I Think the Coffee Machine at Work is a Dude!

The only way to #JumpStart your day @samsungca...
Flavia Machine via dickster1961

We have a Flavia machine in my office.  For those of you who do not know what it is, it is a single serve brewer that uses individual pouches to brew a cup of coffee or tea.  It can also be used to make cappuccinos and mochaccinos by combining two different pouches.

Unlike my Keurig K-Cup brewer, the Flavia machine has a sensor under the spout to prevent the brewer from brewing if there is nothing beneath the spout to catch the hot liquid.  I hate to admit this, but there has been more than one occasion when I began brewing a K-Cup and forgot to place a mug under the spout.  What a mess!  Sometimes you just operate on automatic first thing in the morning, and accidents happen.

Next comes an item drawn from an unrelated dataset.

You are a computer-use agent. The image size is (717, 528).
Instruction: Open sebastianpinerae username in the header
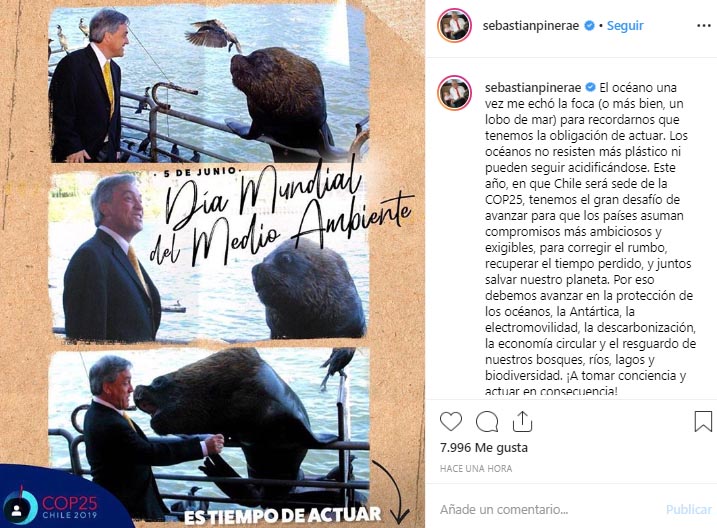tap(531, 26)
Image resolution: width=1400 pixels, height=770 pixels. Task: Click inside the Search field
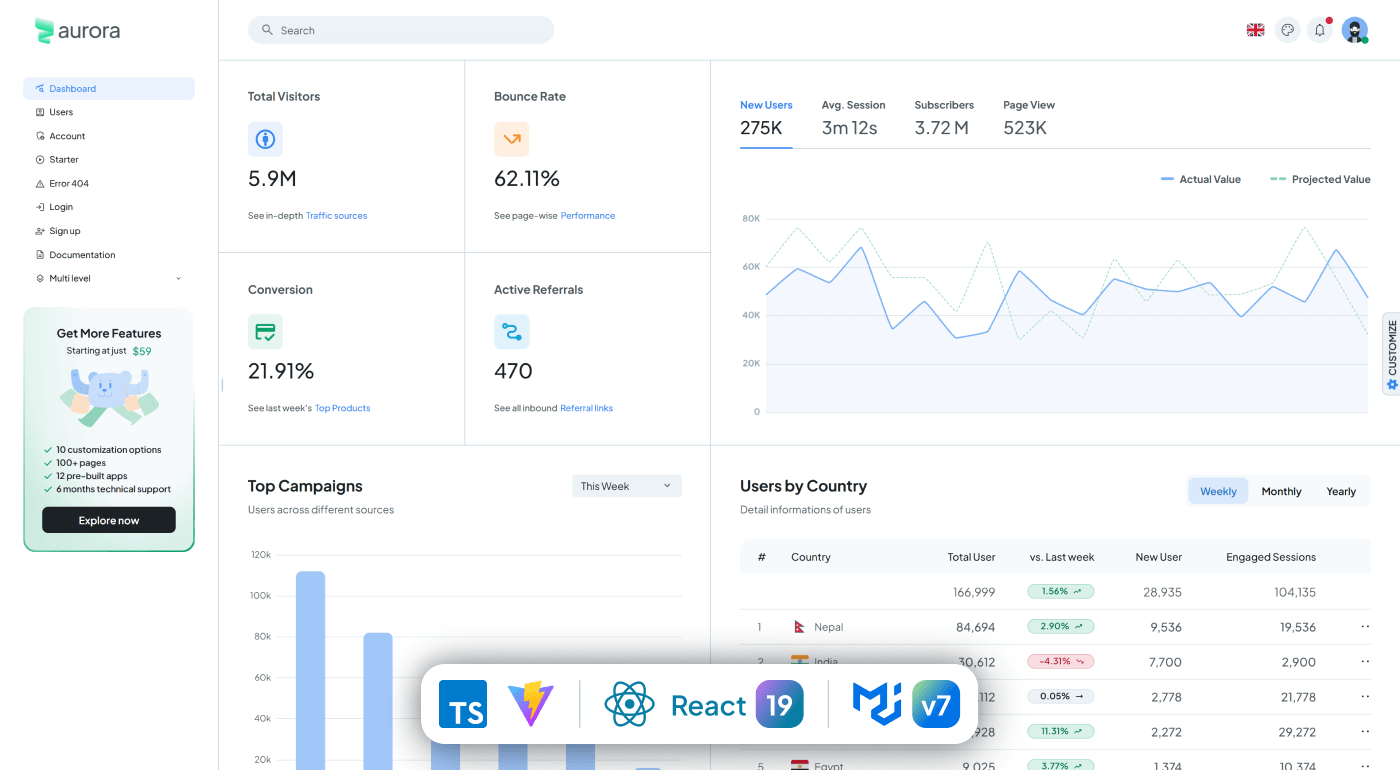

Recently, I have been having a few issues with the Flavia machine at work.  As you can see in the picture above, when the machine is brewing, the liquid flows straight down, directly into the mug.  On more than one occasion, the machine has been a little less than accurate with the brewing of my beverage.  Instead of the drink flowing straight down into my mug, the drink sprayed either behind the mug or off to the side.  Not only do I not get a full beverage, but then I have a mess to clean up.

It reminded me of my when my son was learning to urinate in the toilet.  Let's just say that his aim wasn't the best.  Not that I myself am not subject to occasional bad aim, especially if I wake up in the middle of the night and need to relieve myself.  Sure, I have all sorts of reasons...er excuses.  Perhaps I didn't turn on the light because I didn't want to disturb anybody, perhaps I was sleepwalking, or I just didn't put on my glasses and couldn't see.  So that is the reason I think the coffee machine at work is a dude.